Anti-VEGFR2 antibodies such as ramucirumab, tanibirumab, and CDP791 could cause grades 1 and 2 cutaneous capillary hyperplasia in clinical studies and lesions regressed after treatment were stopped. The VEGF-A concentration increased, and VEGFR-2 was widely expressed in the specimens of lesion tissues [23,24,25]. Hwang et al. reported that 49% (40/82) of patients with metastatic melanoma treated with nivolumab or pembrolizumab experienced skin AEs, among whom 2 cases experienced cutaneous capillary hyperplasia (2.4%) [26]. Therefore, RCCEP may not be unique to camrelizumab, but with a high incidence and different manifestations.

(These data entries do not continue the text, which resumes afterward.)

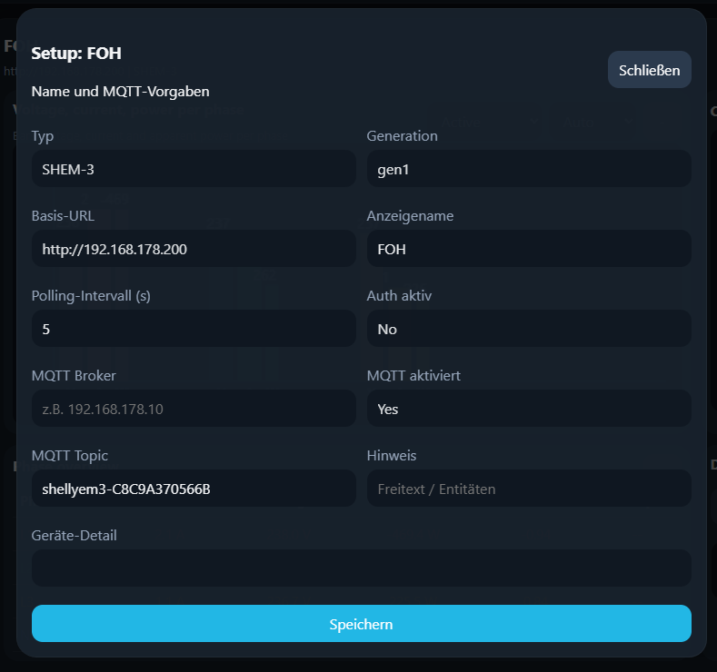Viewport: 717px width, 672px height.
Task: Focus the MQTT Topic input field
Action: (x=193, y=489)
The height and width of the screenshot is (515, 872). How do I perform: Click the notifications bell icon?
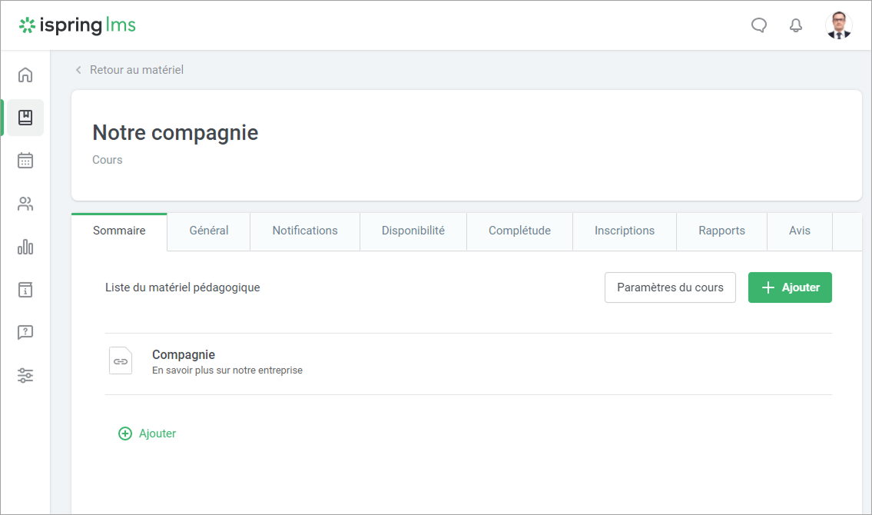(x=796, y=25)
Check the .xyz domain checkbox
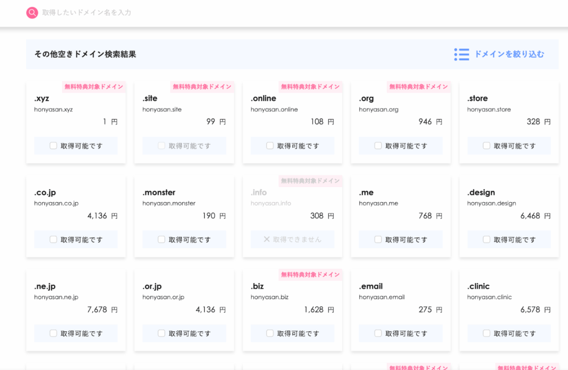The width and height of the screenshot is (568, 370). point(53,146)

It is speculated that the reactivation of immune responses may destroy the dynamic balance between pro- and anti-angiogenic factors, and thus cause proliferation of skin capillary endothelial cells.

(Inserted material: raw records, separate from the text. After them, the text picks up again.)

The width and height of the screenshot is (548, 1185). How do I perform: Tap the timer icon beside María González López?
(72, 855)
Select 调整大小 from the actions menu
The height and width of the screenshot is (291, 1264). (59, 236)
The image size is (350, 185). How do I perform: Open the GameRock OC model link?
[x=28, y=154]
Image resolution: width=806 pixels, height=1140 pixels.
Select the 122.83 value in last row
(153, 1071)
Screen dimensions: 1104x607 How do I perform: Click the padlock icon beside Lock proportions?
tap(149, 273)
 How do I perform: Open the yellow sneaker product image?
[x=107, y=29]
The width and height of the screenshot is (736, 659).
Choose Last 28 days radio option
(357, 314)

In a phase 1 study in advanced HCC, gastric cancer, and gastroesophageal junction cancer, the incidence of RCCEP in patients treated with camrelizumab combined with apatinib was only 12.1% (4/33), and all events were grades 1 and 2 [27]. Apatinib is a highly selective VEGFR2 inhibitor. It is presumed that it inhibited the development of RCCEP by blocking signal transduction after binding to VEGF. In a phase 1 study in nasopharyngeal carcinoma, the incidence of RCCEP with camrelizumab monotherapy was 88% (82/93), whereas the incidence with camrelizumab plus gemcitabine/cisplatin decreased to 22% (5/23) [22]. Chemotherapy may inhibit the RCCEP occurrence by affecting angiogenesis.

Shi et al. reported that among the 20 ICI-treated patients who developed skin irAEs, four patients are complicated by oral mucosa lesions involving the tongue, buccal mucosa, lips, and/or gingivae, one showed papules, and three had erosions resembling oral lichen planus [28]. In this study, very few patients with RCCEP had lesions in the oral mucosa, gingivae, nasal mucosa, and palpebral conjunctiva. However, no occurrence in the tracheal or digestive (esophageal and gastrointestinal) mucosa was observed. Therefore, there is no risk of hemoptysis or gastrointestinal hemorrhage.

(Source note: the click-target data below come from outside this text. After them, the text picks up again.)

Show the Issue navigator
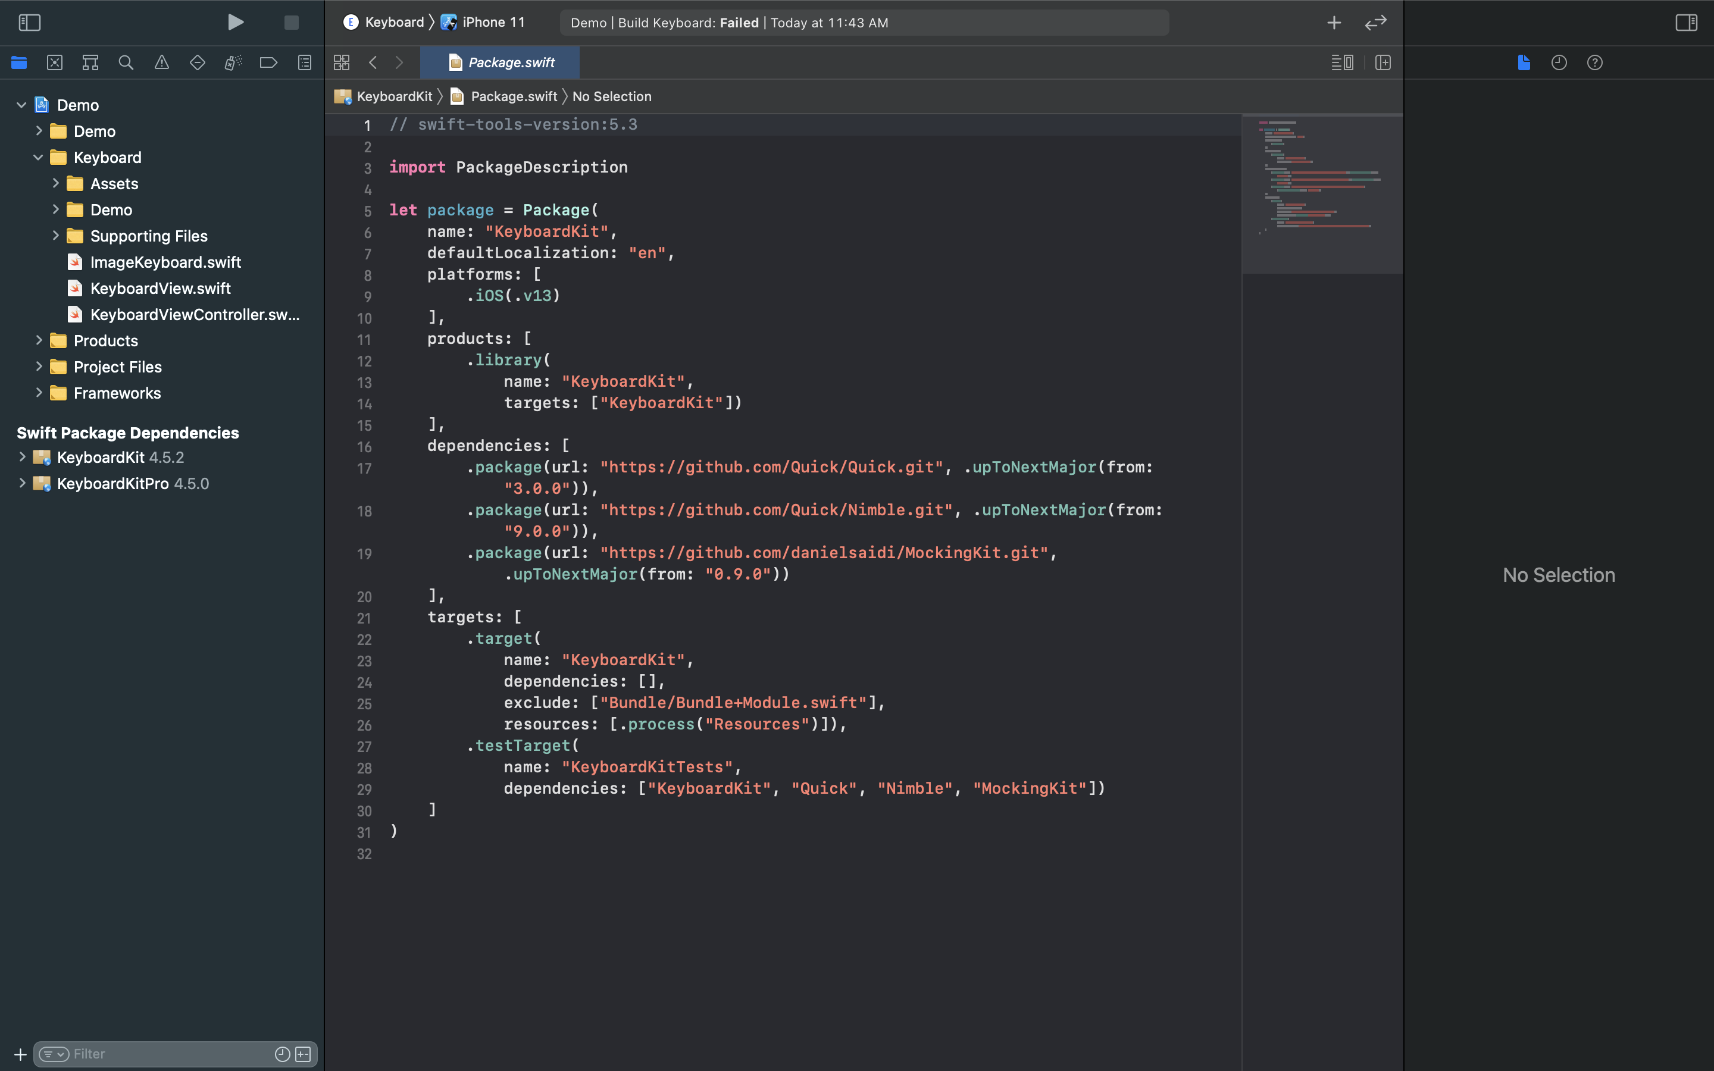Screen dimensions: 1714x1071 161,62
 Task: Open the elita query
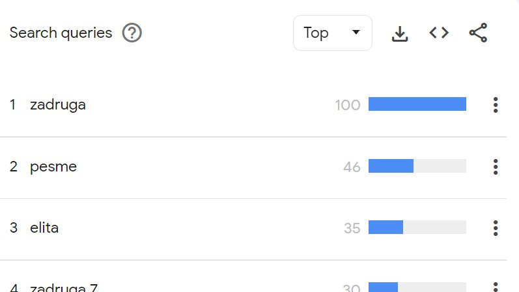click(x=44, y=227)
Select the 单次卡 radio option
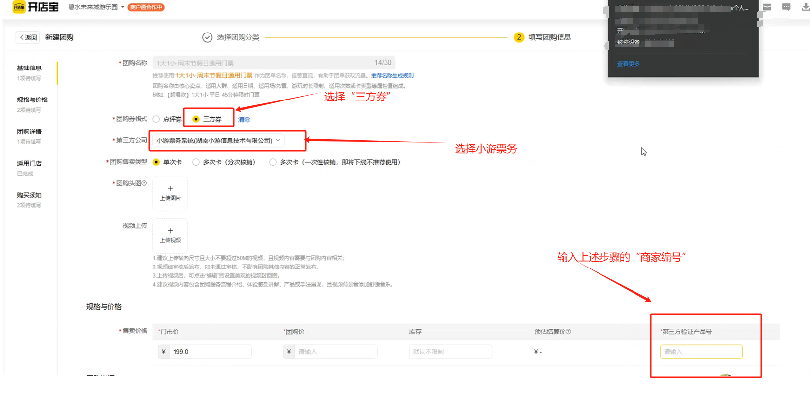Screen dimensions: 810x402 tap(156, 162)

Skin irAEs could predict the efficacy of anti-PD-1 monoclonal antibodies in some solid tumors [29,30,31]. In this study, RCCEP occurrence was significantly correlated with response to camrelizumab. ORR was 19.3% vs. 5.6% in patients with vs. without RCCEP. In addition, significant associations were observed between RCCEP occurrence with prolonged PFS and OS, suggesting that patients with RCCEP had better prognoses. Therefore, RCCEP may become a clinical biomarker for predicting efficacy of camrelizumab.

Most RCCEP did not require special treatment. RCCEP was insensitive to glucocorticoids, and most lesions spontaneously resolved within 1.6 months after discontinuation of camrelizumab. If the nodule is large, and rupture and bleeding occur, Yunnan Baiyao powder can be given for local hemostasis, and mupirocin ointment can be given, if necessary, to prevent infection. Minor resection or laser treatment can be adopted for a few patients. If skin infection occurs, local or systemic antibiotic treatment should be conducted. When grade of RCCEP decreases to grade 1, camrelizumab administration can be resumed as appropriate.

The major limitation of this study is that mechanism of RCCEP occurrence is still unclear, but may be attributed to immune stress responses of the cutaneous capillary endothelial cells.

Conclusion

RCCEP was a common irAE of camrelizumab, which mainly occurred on the skin of the head, face, and trunk. It had unique morphological features and often spontaneously regressed or necrosed and fell off after treatment discontinuation. RCCEP occurrence was closely related to the objective response and PFS and OS benefits of camrelizumab treatment, which requires further investigations.